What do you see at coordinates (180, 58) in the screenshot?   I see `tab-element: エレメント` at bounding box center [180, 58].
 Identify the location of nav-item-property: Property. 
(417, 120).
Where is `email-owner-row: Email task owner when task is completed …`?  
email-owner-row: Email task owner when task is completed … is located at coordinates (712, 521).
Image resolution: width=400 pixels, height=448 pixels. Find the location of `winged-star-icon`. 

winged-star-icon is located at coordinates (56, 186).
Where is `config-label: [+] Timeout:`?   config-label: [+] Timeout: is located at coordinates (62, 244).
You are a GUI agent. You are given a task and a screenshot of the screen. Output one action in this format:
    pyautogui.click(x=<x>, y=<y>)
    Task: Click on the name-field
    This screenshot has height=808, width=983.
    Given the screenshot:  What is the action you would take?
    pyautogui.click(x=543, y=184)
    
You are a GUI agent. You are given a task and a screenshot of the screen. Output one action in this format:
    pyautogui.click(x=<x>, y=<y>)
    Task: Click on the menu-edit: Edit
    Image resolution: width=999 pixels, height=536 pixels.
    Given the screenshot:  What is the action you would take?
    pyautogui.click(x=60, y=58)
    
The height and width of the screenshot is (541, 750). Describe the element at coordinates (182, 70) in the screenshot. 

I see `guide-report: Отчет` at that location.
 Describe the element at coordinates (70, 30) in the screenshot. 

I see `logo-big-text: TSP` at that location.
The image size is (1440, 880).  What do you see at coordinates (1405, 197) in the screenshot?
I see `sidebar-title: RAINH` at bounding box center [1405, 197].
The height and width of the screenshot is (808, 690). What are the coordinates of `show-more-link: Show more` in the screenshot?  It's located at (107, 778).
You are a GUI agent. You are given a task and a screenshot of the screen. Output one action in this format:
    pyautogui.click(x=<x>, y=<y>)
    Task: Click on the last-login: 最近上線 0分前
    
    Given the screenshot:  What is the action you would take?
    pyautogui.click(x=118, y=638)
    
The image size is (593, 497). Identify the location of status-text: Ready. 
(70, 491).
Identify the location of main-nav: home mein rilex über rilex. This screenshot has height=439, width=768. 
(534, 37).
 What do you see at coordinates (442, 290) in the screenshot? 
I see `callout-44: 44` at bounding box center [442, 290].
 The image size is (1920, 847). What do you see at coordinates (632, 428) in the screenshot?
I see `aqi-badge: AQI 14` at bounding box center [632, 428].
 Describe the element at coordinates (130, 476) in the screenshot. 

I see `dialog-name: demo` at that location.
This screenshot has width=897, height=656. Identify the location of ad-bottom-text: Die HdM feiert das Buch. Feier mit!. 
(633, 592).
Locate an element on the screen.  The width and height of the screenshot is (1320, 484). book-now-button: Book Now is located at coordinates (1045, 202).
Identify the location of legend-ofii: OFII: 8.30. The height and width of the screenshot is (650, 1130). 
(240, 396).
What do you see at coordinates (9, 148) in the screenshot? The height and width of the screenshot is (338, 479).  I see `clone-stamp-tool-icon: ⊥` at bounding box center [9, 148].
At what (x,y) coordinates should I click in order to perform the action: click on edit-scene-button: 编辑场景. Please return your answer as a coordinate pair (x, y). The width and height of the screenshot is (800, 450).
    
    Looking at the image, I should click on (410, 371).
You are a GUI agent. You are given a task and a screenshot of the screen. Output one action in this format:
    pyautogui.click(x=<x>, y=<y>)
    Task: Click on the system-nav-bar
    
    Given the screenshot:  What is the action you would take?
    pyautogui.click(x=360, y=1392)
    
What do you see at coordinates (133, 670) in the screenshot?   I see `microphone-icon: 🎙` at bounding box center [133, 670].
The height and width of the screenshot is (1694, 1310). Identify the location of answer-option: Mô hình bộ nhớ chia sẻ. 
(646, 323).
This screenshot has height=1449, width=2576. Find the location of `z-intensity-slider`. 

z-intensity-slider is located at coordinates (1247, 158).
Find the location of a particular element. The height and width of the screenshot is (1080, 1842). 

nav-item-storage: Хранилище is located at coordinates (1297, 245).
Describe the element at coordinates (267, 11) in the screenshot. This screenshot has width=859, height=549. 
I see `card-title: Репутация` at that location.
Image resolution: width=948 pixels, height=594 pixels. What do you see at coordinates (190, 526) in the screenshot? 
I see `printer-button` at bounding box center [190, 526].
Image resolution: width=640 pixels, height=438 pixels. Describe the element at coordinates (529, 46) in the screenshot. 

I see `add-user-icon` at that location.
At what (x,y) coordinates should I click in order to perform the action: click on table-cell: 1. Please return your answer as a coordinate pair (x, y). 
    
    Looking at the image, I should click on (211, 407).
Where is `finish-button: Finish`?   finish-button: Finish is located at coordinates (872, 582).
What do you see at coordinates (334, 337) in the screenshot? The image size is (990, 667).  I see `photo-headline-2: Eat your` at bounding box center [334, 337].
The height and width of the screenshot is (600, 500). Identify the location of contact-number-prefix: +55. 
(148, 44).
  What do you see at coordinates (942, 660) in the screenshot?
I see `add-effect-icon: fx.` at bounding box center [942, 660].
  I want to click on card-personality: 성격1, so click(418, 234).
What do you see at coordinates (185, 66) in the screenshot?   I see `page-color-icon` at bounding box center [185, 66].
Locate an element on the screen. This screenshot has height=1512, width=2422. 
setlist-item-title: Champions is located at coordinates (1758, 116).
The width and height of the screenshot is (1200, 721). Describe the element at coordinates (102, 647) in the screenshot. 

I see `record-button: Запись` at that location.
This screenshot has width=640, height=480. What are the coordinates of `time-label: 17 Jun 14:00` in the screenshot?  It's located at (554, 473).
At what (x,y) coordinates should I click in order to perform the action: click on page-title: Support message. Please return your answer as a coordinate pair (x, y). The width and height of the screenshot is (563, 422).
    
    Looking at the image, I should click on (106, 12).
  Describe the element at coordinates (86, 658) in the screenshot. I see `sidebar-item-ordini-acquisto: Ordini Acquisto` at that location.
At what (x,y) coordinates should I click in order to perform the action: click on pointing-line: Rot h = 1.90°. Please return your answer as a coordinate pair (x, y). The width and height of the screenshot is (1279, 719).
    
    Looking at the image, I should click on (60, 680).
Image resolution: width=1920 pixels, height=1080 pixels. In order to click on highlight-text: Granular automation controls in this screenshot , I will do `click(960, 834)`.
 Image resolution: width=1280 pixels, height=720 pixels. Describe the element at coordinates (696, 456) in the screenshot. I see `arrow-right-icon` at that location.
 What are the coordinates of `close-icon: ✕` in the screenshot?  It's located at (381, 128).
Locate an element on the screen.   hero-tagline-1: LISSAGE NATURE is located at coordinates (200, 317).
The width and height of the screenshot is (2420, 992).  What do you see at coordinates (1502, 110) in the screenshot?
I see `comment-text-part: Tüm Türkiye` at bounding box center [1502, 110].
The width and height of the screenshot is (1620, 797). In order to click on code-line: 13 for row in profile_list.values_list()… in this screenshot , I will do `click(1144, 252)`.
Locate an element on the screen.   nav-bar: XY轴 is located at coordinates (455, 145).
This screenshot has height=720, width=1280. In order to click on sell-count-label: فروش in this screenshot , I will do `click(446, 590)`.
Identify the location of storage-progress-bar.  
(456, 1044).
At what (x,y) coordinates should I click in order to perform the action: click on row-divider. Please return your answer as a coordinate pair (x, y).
========================================================================
* **BRIEF**:
Rewrite everything from the line containing "coordinates (62, 244)." down to the line containing "pyautogui.click(x=60, y=58)", changing "GUI agent" to "desktop agent" and leaving all else as it stands.

* **WRITTEN SOLUTION**:
Where is `config-label: [+] Timeout:`?   config-label: [+] Timeout: is located at coordinates (62, 244).
You are a desktop agent. You are given a task and a screenshot of the screen. Output one action in this format:
    pyautogui.click(x=<x>, y=<y>)
    Task: Click on the name-field
    This screenshot has height=808, width=983.
    Given the screenshot:  What is the action you would take?
    pyautogui.click(x=543, y=184)
    
You are a desktop agent. You are given a task and a screenshot of the screen. Output one action in this format:
    pyautogui.click(x=<x>, y=<y>)
    Task: Click on the menu-edit: Edit
    Image resolution: width=999 pixels, height=536 pixels.
    Given the screenshot:  What is the action you would take?
    pyautogui.click(x=60, y=58)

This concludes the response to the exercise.